= Beginning of Section =

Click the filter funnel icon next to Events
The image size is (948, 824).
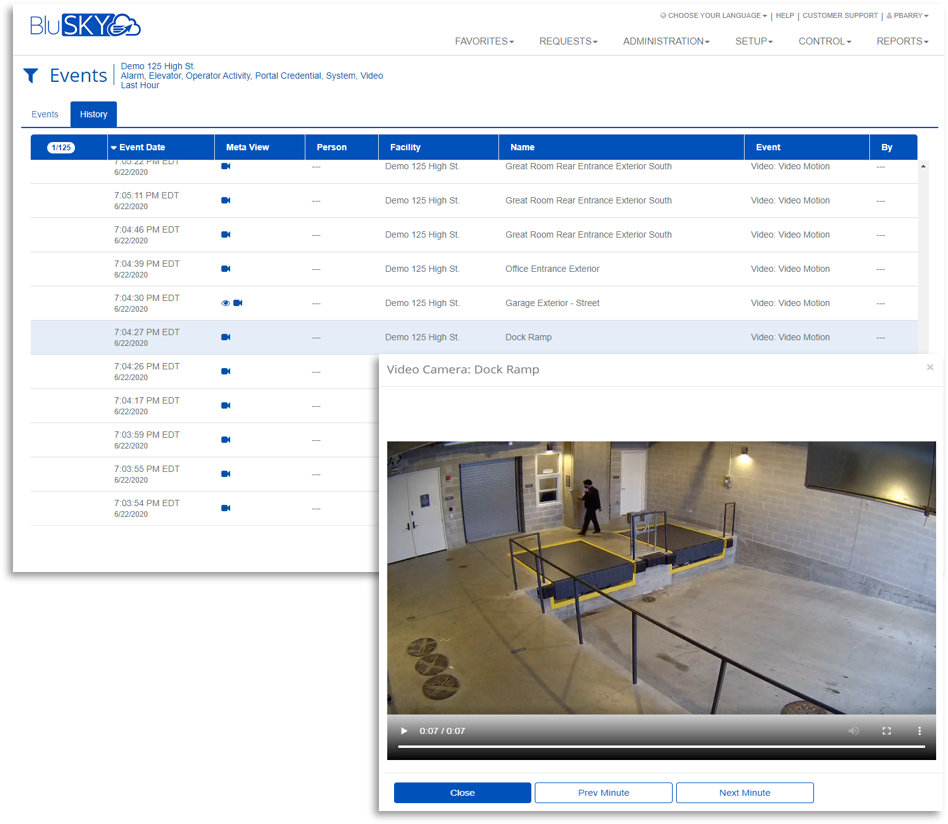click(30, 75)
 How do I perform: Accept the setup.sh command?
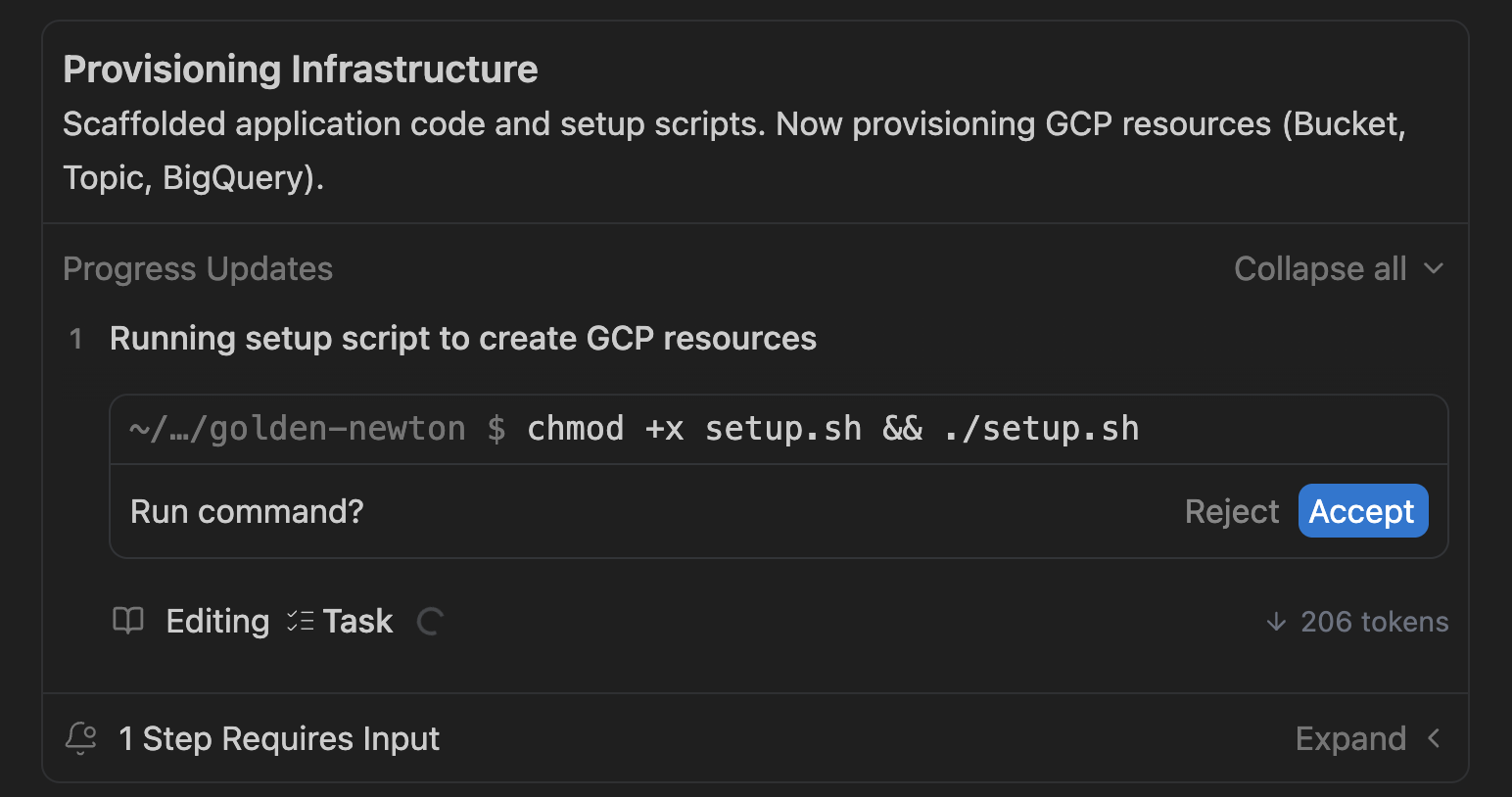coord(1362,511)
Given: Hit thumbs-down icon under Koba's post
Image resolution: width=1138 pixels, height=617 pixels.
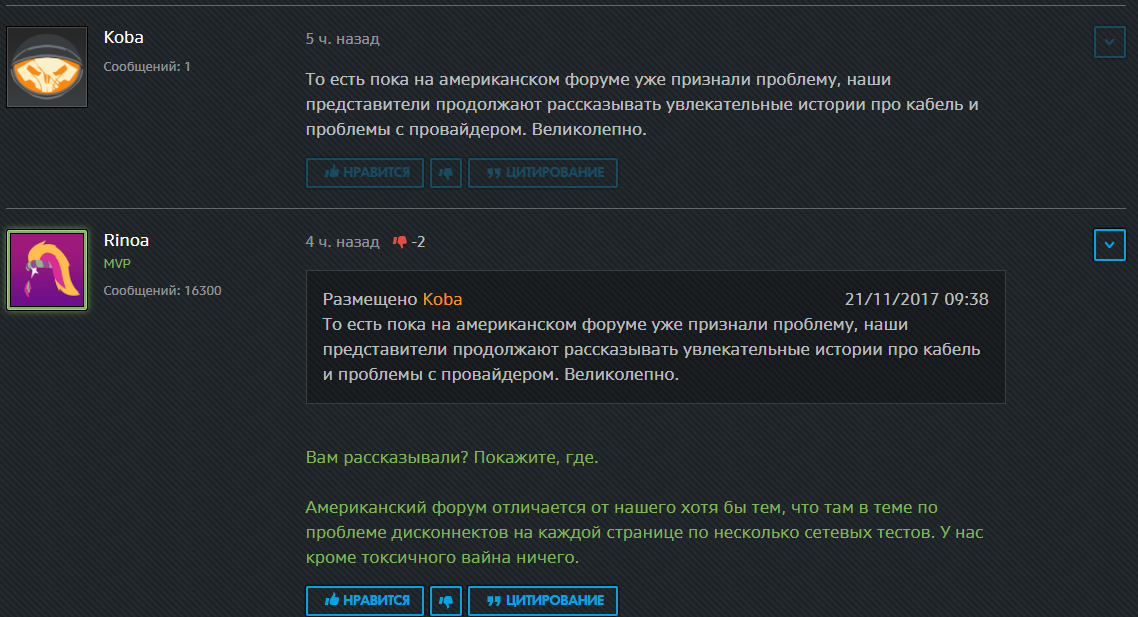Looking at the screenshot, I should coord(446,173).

= End of Section =

#### YOUR ASSIGNMENT
Print all the material above exactly, and drop the images.

#### OUTPUT FOR THIS TASK
Click the filter funnel icon next to Events
The image size is (948, 824).
click(30, 75)
 How do I perform: Accept the setup.sh command?
coord(1362,511)
Given: Hit thumbs-down icon under Koba's post
Image resolution: width=1138 pixels, height=617 pixels.
Looking at the screenshot, I should coord(446,173).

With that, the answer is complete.